Voyages

Je suis revenu à Montréal

Marc Bordier par Marc Bordier /

Montréal-centre-ville-hiver

Retour à Montréal

J’ai passé la semaine dernière à Montréal, ville où j’ai vécu quelques unes des plus belles années de ma vie lors d’une première expatriation il y a une quizaine d’années. En me promenant au petit matin (décalage horaire oblige), j’ai constaté avec plaisir qu’elle n’avait pas beaucoup changé. Partout où se porte le regard, il glisse le long des rues interminables qui parcourent l’île en damier, bordées d’immeubles de brique marron aux escaliers extérieurs apparents, parfois entrecoupées de larges boulevards et d’entrepôts. Cette ville n’est certainement pas belle,  et en débarquant le voyageur constatera bien vite qu’elle n’a ni l’élégance, ni la sophistication des grandes métropoles européennes. Mais s’il prend le temps de la découvrir, il la trouvera accueillante, généreuse et chaleureuse. Métissée est multiculturelle, Montréal est une fête perpétuelle qui offre au visiteur une animation tout au long de l’année, du festival des lumières l’hiver à celui de jazz l’été.

Les vertiges d’une cité verticale

Depuis le belvédère du Mont Royal, le centre-ville rappelle que cette grande cité fluviale est avant tout nord-américaine, avec  les hautes silhouettes de ses tours modernes entourés de volutes de fumées qui s’évaporent dans le ciel bleu vif de l’hiver. Bien avant l’apparition des gratte-ciels, cette impression de verticalité était déjà soulignée au début du XXème siècle par le romancier, essayiste et poète Robert de Roquebrune dans son recueil de poésies L’invitation à la vie (1916) :

   “Montréal, c’est une ville qui est là derrière la brume. Sous les fumées qui sont au-dessus de ses maisons et de ses églises, des routes noires et grises, elle est une île. Et elle est, dans l’eau du fleuve immense, comme un navire avec, au-dessus, des fumées.  Les rues sont hautes entre les maisons, et l’on y marche comme quelqu’un qui serait tombé dans un précipice, dans une gorge ou un défilé ; les rues sont hautes car ce sont des rues d’Amérique du Nord et la foule les remplit et s’y meut comme l’eau dans les fjords et dans les canaux.

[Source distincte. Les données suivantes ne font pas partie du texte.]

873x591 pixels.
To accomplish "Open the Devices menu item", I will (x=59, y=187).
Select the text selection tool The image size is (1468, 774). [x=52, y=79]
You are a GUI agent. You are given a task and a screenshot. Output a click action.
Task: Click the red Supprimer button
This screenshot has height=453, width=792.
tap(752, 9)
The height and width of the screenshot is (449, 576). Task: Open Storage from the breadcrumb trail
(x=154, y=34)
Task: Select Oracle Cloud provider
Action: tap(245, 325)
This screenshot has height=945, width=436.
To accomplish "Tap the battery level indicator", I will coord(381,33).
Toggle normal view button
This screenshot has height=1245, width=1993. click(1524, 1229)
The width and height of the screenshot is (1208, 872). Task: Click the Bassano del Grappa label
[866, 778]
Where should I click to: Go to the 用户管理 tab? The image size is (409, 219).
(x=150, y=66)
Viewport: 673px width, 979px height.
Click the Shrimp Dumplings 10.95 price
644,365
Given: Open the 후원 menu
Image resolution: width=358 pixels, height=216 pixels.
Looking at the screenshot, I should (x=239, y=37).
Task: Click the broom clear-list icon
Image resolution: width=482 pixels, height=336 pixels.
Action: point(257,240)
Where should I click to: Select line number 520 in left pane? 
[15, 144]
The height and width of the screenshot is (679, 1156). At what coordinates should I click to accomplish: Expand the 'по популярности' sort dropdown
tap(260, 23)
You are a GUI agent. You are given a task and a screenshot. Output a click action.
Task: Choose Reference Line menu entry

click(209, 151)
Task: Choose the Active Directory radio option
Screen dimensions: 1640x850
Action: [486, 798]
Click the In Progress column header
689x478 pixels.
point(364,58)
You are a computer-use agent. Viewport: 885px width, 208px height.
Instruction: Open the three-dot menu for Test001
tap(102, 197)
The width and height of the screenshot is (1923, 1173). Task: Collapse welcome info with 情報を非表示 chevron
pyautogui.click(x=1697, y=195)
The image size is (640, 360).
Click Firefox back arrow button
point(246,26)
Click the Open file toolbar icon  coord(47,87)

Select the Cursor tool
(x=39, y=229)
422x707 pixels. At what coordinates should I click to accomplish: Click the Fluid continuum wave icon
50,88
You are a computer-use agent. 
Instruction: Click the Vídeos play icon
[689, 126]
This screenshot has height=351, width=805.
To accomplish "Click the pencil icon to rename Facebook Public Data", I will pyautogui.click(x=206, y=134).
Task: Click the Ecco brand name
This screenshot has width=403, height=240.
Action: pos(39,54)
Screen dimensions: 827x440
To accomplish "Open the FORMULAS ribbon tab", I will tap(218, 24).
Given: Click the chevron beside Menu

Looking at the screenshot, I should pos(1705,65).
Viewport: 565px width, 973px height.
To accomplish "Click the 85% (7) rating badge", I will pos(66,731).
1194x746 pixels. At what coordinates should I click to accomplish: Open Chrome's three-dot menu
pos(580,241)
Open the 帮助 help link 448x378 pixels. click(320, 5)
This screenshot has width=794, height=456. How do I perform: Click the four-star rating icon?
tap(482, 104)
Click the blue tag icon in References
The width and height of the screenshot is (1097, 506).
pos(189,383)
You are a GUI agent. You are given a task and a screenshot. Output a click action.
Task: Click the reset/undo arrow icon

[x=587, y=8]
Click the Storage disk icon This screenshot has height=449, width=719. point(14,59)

 […] Là-haut, au bout des rues, la montagne se dresse comme une joie subite et que l’on n’attendait pas. Elle serre ses arbres comme des doigts autour du cimetière municipal, et les morts sont là-haut moins loin du ciel. Les vivants, eux, sont en bas, dans les rues.”

Montréal, une ville unique au monde

Pour célébrer en lectures ces retrouvailles avec Montréal, j’ai choisi un classique de la littérature québecoise, La grosse femme d’à côté est enceinte, qui est aussi le premier tome des Chroniques du Plateau de Mont-Royal,  par le célèbre auteur et dramaturge montréalais Michel Tremblay. Il y a une quinzaine d’années, au moment où je préparais mon expatriation au Québec, j’avais déjà essayé de le lire, mais le livre m’était tombé des mains tant j’avais du mal à comprendre le français québecois, et plus particulièrement sa version populaire parlée, le joual. Depuis, j’ai appris à savourer cette langue à la fois très proche et très différente de la nôtre, et surtout très connotée géographiquement et culturellement, parfaitement adaptée pour restituer l’ambiance populaire du quartier du Plateau dans les années quarante. C’est sans doute le grand mérite de Michel Tremblay que de lui avoir donné une véritable place dans la littérature, et de contribuer ainsi à façonner l’identité de cette ville unique au monde.